** Start Text shown **

Apart from the scale of the 1966 massacre, the quantum of destruction and lost of human lives in the Zagon Kataf {1992} and the Tafawa Balewa {1991} disturbances were scary. The carnage was unimaginable. And in those two, writes Prof. Sonni Tyoden, “the Hausa/Fulani were at the receiving end”. Those, would have been enough to make the Hausas sit back and critically reflect on their role in this funny amalgam called Nigeria, but had they? No.

The Sagamu riots of 1999 between the Hausas and the Yorubas, was as a result of the intransigence of Hausas to obey a simple cultural ritual observance of the Yorubas: the Oro festival. The Ketu – Mile 12 riot of the same 1999, between the Yoruba and the Hausa was also a case of the Hausa /Fulani trying to play the landlord in another man’s territory. A thing which is a taboo for Southerners living in Kano, Sokoto, Katsina, Zamfara and Daura.

Even the Bodija/ Ibadan market riot of 23 June 1999, was caused when a Yoruba man was knocked down by a cow among a herd of cattle. An argument which had erupted over the incident snowballed into fisticuffs. An Oodua mob later formed and a bloody riot started. That, left 10 people stone dead and 130 shops burnt.

When Alhaji Aliko Dangote decided to use his trailers to evacuate the victims of the Ketu-Mile 12 riots back to our riot prone Kano. The returnees recounted their ordeal to their Kano brethren. Within seconds, an Arewa mob had formed and had unleashed horror and retaliated on the Yorubas resident in Kano. Such is the doomsday lifestyle of Nigerians. The act of revenge has evolved into part of our value system! It is this “an eye for an eye” philosophy, says Ghandhi, that has made ” the world blind”. So, with the exception of Aguleri / Umuleri, Ife / Modakeke and Junkuns/Tiv communal clashes whose scales are scary but limited in spread, most others in the North come with intense deathliness to southerners.

** End Text shown **
** Start Source excerpt **

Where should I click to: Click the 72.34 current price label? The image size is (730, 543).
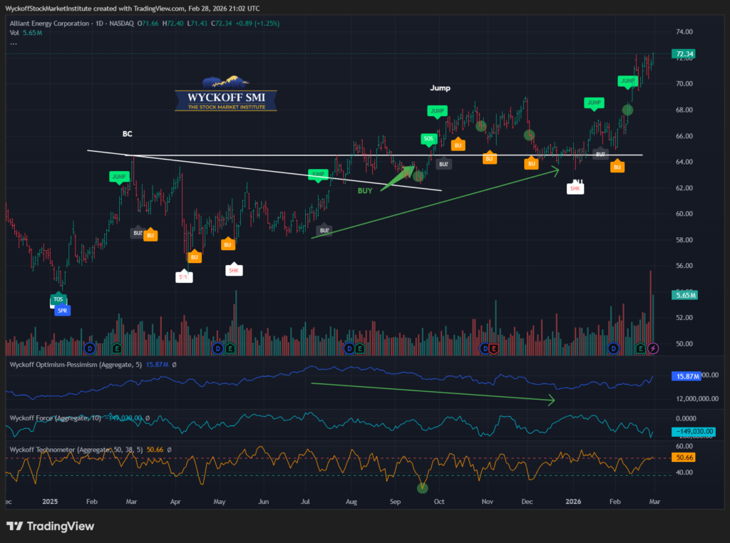click(x=685, y=54)
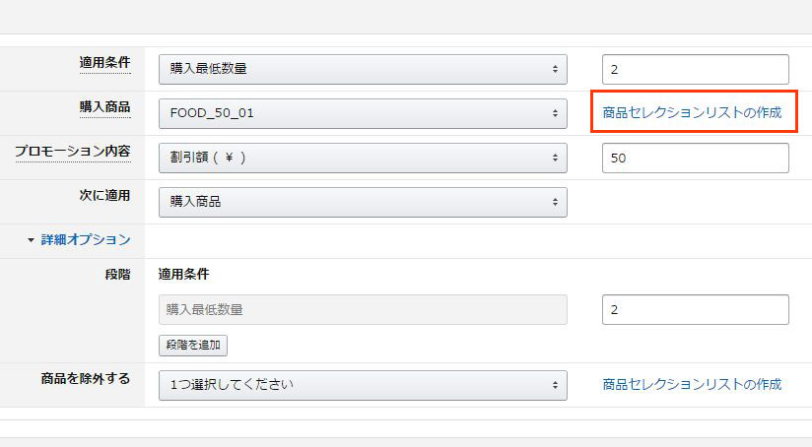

** End Source excerpt **

In the text on riots in Nigeria, what incident set off the Bodija/Ibadan market riot of 23 June 1999?

A Yoruba man was knocked down by a cow among a herd of cattle.